Two ways of scraping job listings
Searching for the ideal job can be a difficult and tedious task, especially when there are many possibilities and great competition. One has to find a good balance between quantity and quality of applications, and the last thing we're looking for is spending time on an application that turns out to be not quite what we expected.
As such, it would be a great idea to develop a platform that helps us filter through the vast amount of open positions and takes us directly to the ones that better suit us. This project takes care of the first step: gathering data on job openings using scrapy.
To achieve this, we took two different approaches. A first one searches separately for each company, while the other one uses search engines. The scope of our results is restricted to Data Science related positions, although the scripts can easily be extended to include other areas.
This approach consists of scraping the careers section from a few companies' website. Because each company has its own systems and web interfaces, it requires writing a script for each company separately. This translates into a high initial cost, as well as a high maintenance cost due to the likelihood a company is to change its web layouts, job listing structure or internal protocols. Also, there are only so many companies we can cover, so many more would be inaccessible using this approach. On the other hand, by scraping separately for each company, it is possible to absorb each one's listing style, yielding more structured and cleaner information.
With the above considerations in mind, this approach only makes sense if applied to the largest employers in our area of interest, Data Science in this case. As a way to find large companies, and since this is a web scraping project after all, we decided to start by scraping the Fortune 500 list of companies. As one can inspect, that page contains a list of companies that increases as the user scrolls down, making it impossible to extract beyond the top 20 companies with scrapy. To circumvent this limitation, we listened to AJAX requests and were able to detect a very convenient one that returns not only the visible information (rank, company name and revenue) but in fact essentially all the information you'd be able to find on the Fortune 500 website on each company.
At this point we gathered a considerable amount of information on the top 500 companies worldwide in terms of revenue, so it's time to look for job listings. Our initial focus was on technological companies.
Starting with Apple, we find that the page changes dynamically so, as was done for the Fortune 500 list, we must listen for AJAX requests. These in turn yielded well structured information, so there was no need to parse HTML.
One of the peculiarities of this case was the use of POST requests, requiring a certain familiarity with scrapy's
The entire code for the spider can be found here.
Facebook, while among the companies we scraped being the least challenging technically, it offered a few other challenges of its own. For instance, each job listing can have more than one location. Also, including all the US locations in the query seems tedious, so we filtered them as we parsed.
The code for the spider can be found here.
Much like in the Fortune 500 list, Amazon's list expanded within the same page, this time with the user pressing a button. After listening for asynchronous requests, we found one that returns the list of positions, including all the details for each job listing. This means we could scrape all the listings with a single parser.
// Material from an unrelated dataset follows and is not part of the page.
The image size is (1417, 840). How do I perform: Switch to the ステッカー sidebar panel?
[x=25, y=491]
However, the URL for the asynchronous request was exactly the same as for the HTML page, the only distinction being in the HTTP headers.
The entire spider code can be found here.
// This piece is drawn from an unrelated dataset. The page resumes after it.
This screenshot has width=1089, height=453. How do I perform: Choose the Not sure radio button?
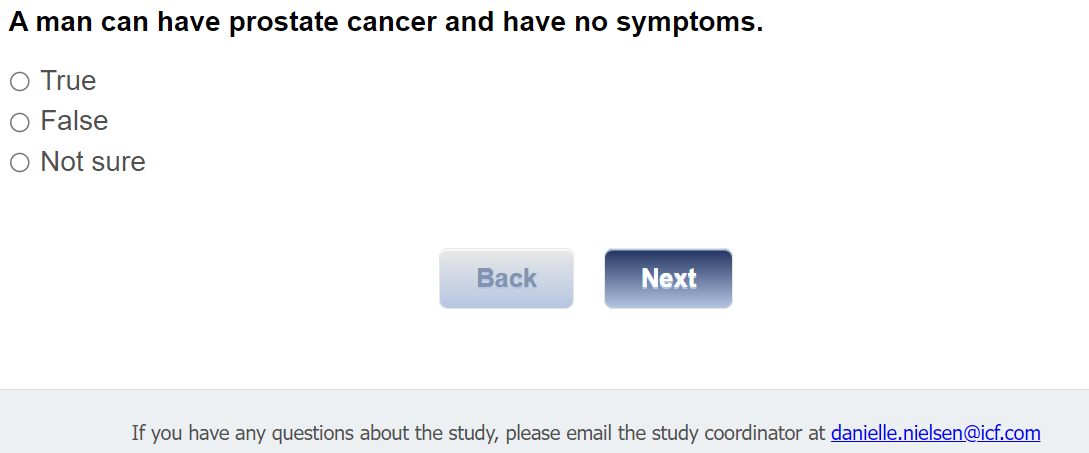pyautogui.click(x=19, y=162)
Due to time constraints, it was not possible to individually scrape more companies until the time of this publication.
In order to keep accumulating job listings over time, avoid scraping duplicates, and also as a way to safely interrupt long scraping tasks, we store the listing ids in a separate file and load them as the spider starts, checking for the presence of the id before scraping each job listing.
To make this process easier as the number of spiders increases, we created a spider class that incorporates such features, to be used as a super class for almost all the spiders we implemented.
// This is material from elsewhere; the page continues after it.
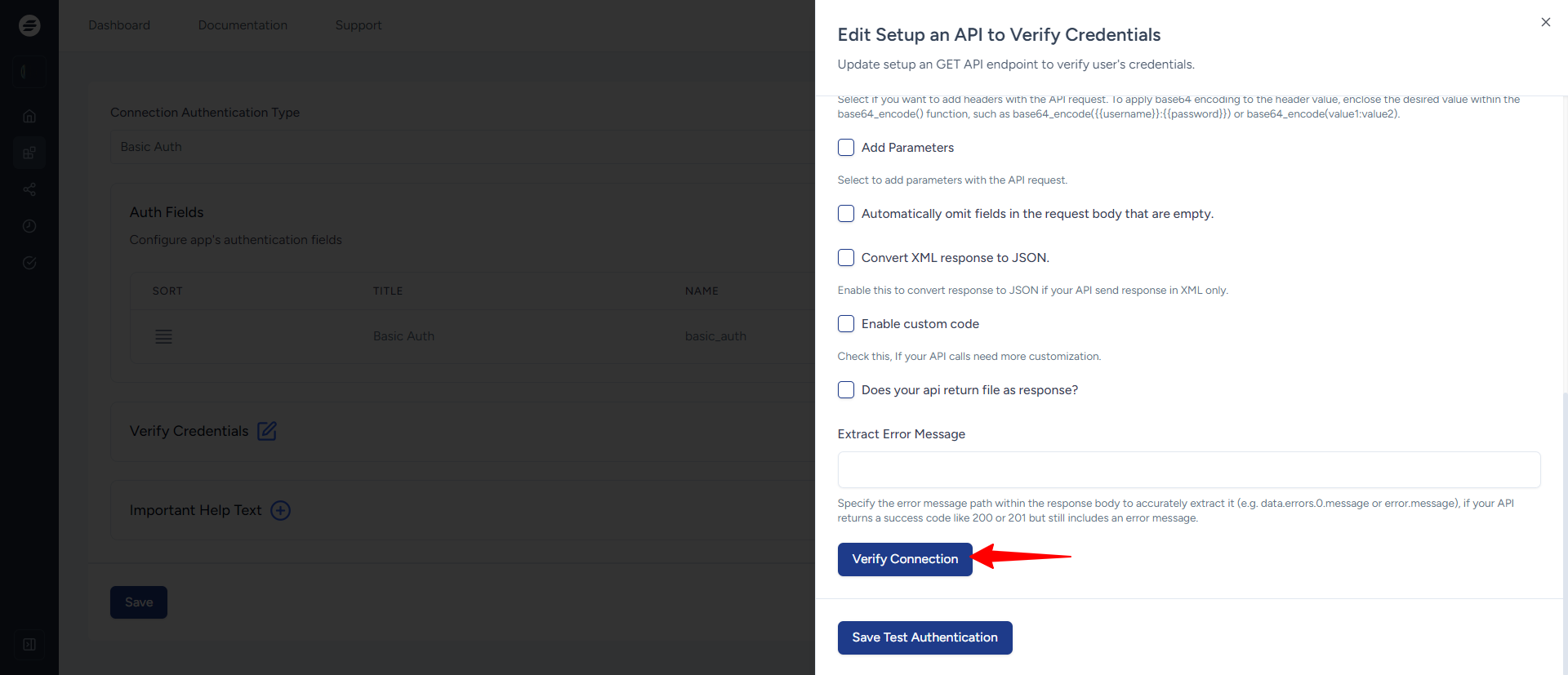Screen dimensions: 1568x675
Task: Click the checkmark circle sidebar icon
Action: point(29,263)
Then, we made sure the parsers would access the set
self.ids, and also that the write pipeline includes new ids as listings are appended to the
This approach consists of using job listings search engines, such as Indeed and Dice. Using these platforms allows us to find many more results, for both large and small companies, and without having to implement many spiders. On the other hand, the data we gather this way isn't necessarily well structured.
Both platforms provide an API that returns a list of jobs that match a given search query. However, in order to find the details for each listing, we must visit the webpage. Given the one spider fits all aproach, the data gathered won't be as consistent and clean as for the first approach.
With Indeed we scraped 5,672 listings, while Dice gave us 63,430. After a brief analysis, we found the most common words present in job descriptions.
Having this incredible amount of listings also allowed us visualize on a map how the positions are spread geographically.
Moving forward, there are a few improvements we can make on the web scraping front:
- Expand the amount of individual companies under the first approach,
- Use more relevant search terms,
- Keep track of whether certain listings are or not alive,
- Use Selenium for the hardest interfaces to scrape (such as Google).
In terms of data analysis and job recommendations, we can employ a few NLP tools to match jobs with candidates.
Source code and Visualization tools
In order to visualize the geographical dispersion of job listings, we created an R Shiny application that displays maps for individual company jobs and also for jobs found on the search engines. You can find it here.
All the relevant source code can be found on github. Due to storage concerns, the
.csv files in the repository are either outdated or, in the case of Dice, not present at all (Dice's file was too large to be included).